Circumcision once again raises the issue of “Judaizing.” Did not Paul excoriate the Galatian Christians, “I, Paul, tell you that if you let yourselves be circumcised, Christ will be of no value to you at all” (Gal. 5:2)? Epiphanius (ca. 315-403) commented on the Nazoraioi (Nazarenes), said to be descendants of those Jerusalem believers who fled to Pella before the destruction of the city in A.D. 70. He seemed to affirm their Christology as orthodox, but he still called them heretics: “These have also erred in boasting of circumcision, and such are still ‘under a curse’ not being able to fulfill the Law.”14 Jerome in his letter to Augustine said of the Nazarenes: “They believe in Christ, the Son of God, born of Mary the virgin, and they say about him that he suffered under Pontius Pilate and rose again.”15 We do not know how the ancient Nazarenes viewed circumcision. Heresy was introduced when circumcision came to be viewed as a self-justifying “work,” not as merely a sign of an unconditional covenant with the physical descendants of Abraham. If circumcision is required, even in a Jewish context, it becomes a work of self-justification.

Abraham was the first to be circumcised, and the Scriptures say, “Abram believed the LORD, and he credited it to him as righteousness” (Gen. 15:6). Paul had his coworker, Timothy, circumcised because Timothy’s mother, Eunice, was Jewish and because affirmation of Jewish identity would be helpful in the missionary work (Acts 16:1–3). Circumcision done as a sign of God’s grace in the Abrahamic Covenant and as a mark of Jewish identity is God-pleasing. But when circumcision is claimed as a “work” or a “pedigree” to be applauded by God, that makes Christ of no value. Paul’s strong words to the Galatians concerning their observance of circumcision was in response to their seeking justification through keeping the Mosaic Law (e.g., Gal. 5:4).

Some have called the contemporary movement of Jesus-believing Jews “Messianic Judaism,” and they have said it is “the fastest growing branch of Judaism.” Baruch Maoz, a leader of the Messianic congregational movement in Israel, and pastor of Grace and Truth Congregation, warns against positioning Messianic Judaism alongside Orthodox, Conservative, Reform, and Reconstructionist Judaism. “Such a claim puts Reformed [sic], Orthodox, Conservative and other branches of Judaism on an equal par with our faith in Christ, each as being various branches of the one and same religion.”16 Jewish people who resist the Christian faith, be it Messianic Judaism or conventional Christianity, say that Christianity as the daughter of Judaism should be respectful to her mother. Schiffman exposes this argument as fallacious: “Messianic Judaism is a branch separate from the others, growing out from the root and trunk of Biblical Judaism. We are a branch parallel to the main branch of the other three, yet separate from them. We did not grow out of Pharisaic Judaism.
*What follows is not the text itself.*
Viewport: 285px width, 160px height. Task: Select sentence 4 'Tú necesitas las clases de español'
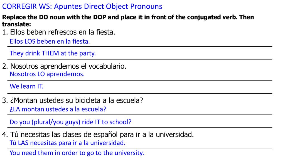coord(98,134)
We grew out of the Biblical Jewish faith of the prophets of Israel.”17


A quick search on the Internet will reveal hundreds of Web sites representing Jesus-believing Jews. One site gave 177 links, including the Fellowship of Black Messianic Hebrews, Jews for Jesus, and the Society for the Advancement of Nazarene Judaism. It is at once exciting, heartening, and alarming to see such a variety of Messianic expression. Yet how well are all these ministries and organizations “devoted … to the apostles’ teaching and to the fellowship” (Acts 2:42)?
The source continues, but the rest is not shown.